*Assigned task*
Only the lines from the top of the material through the line containing "Given: Click the Support chat bubble icon" should be restated, each one exactly.

*Records for this task*

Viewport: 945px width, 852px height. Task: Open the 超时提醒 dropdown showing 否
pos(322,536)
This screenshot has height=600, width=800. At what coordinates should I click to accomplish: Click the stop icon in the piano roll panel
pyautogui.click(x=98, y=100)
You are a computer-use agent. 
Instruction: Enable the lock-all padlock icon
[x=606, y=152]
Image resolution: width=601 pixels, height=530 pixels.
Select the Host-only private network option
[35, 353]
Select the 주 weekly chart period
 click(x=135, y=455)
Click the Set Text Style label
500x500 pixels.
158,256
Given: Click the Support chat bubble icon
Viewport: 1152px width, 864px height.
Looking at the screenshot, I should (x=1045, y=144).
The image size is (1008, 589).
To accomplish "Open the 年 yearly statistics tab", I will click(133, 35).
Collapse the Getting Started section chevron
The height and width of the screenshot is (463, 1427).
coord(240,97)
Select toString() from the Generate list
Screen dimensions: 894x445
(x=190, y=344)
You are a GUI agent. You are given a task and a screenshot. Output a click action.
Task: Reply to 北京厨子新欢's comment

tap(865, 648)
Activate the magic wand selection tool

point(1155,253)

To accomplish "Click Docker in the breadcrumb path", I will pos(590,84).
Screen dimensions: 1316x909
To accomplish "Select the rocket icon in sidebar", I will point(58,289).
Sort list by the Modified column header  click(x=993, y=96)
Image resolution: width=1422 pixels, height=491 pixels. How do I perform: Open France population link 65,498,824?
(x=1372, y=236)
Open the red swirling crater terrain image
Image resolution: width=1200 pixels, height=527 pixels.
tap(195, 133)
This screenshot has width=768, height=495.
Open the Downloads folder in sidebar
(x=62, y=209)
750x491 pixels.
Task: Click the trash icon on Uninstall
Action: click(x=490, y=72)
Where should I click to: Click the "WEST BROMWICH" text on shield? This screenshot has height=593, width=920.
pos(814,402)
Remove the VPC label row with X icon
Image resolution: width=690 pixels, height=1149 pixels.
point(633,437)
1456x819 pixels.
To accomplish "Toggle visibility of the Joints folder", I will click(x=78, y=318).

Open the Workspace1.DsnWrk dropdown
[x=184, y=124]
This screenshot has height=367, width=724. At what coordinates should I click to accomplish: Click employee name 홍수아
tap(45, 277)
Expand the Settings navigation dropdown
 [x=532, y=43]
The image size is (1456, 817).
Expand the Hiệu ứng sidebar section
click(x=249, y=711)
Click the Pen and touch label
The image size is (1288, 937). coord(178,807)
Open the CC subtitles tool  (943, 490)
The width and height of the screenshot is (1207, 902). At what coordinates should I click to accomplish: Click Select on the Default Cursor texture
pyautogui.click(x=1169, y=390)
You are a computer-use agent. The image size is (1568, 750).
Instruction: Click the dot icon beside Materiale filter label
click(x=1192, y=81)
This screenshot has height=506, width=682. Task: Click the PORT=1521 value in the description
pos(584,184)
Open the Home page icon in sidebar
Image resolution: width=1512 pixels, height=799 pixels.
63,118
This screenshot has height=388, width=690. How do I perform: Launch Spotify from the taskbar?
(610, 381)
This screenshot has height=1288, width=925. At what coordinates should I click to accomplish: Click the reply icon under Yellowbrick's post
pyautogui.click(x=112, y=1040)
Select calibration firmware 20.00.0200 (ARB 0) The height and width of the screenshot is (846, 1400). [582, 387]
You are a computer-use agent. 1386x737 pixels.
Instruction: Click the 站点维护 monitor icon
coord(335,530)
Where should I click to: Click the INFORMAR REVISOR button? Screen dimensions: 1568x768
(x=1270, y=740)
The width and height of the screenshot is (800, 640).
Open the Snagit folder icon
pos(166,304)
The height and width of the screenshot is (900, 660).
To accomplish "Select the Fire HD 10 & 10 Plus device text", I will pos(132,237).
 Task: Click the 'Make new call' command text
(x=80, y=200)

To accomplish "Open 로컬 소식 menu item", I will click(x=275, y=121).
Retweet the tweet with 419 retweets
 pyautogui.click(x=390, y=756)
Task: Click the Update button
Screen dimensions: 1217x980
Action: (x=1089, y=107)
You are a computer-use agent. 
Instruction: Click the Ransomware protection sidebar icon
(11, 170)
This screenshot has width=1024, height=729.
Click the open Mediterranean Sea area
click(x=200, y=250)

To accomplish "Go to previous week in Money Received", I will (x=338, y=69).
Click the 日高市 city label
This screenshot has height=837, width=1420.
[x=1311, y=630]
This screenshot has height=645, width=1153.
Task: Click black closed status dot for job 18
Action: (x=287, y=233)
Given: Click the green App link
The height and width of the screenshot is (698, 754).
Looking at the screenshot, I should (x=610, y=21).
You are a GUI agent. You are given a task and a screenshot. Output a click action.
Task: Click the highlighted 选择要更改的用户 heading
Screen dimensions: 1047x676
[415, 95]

*Answer*
Viewport: 945px width, 852px height. Task: Open the 超时提醒 dropdown showing 否
pos(322,536)
This screenshot has height=600, width=800. At what coordinates should I click to accomplish: Click the stop icon in the piano roll panel
pyautogui.click(x=98, y=100)
You are a computer-use agent. 
Instruction: Enable the lock-all padlock icon
[x=606, y=152]
Image resolution: width=601 pixels, height=530 pixels.
Select the Host-only private network option
[35, 353]
Select the 주 weekly chart period
 click(x=135, y=455)
Click the Set Text Style label
500x500 pixels.
158,256
Given: Click the Support chat bubble icon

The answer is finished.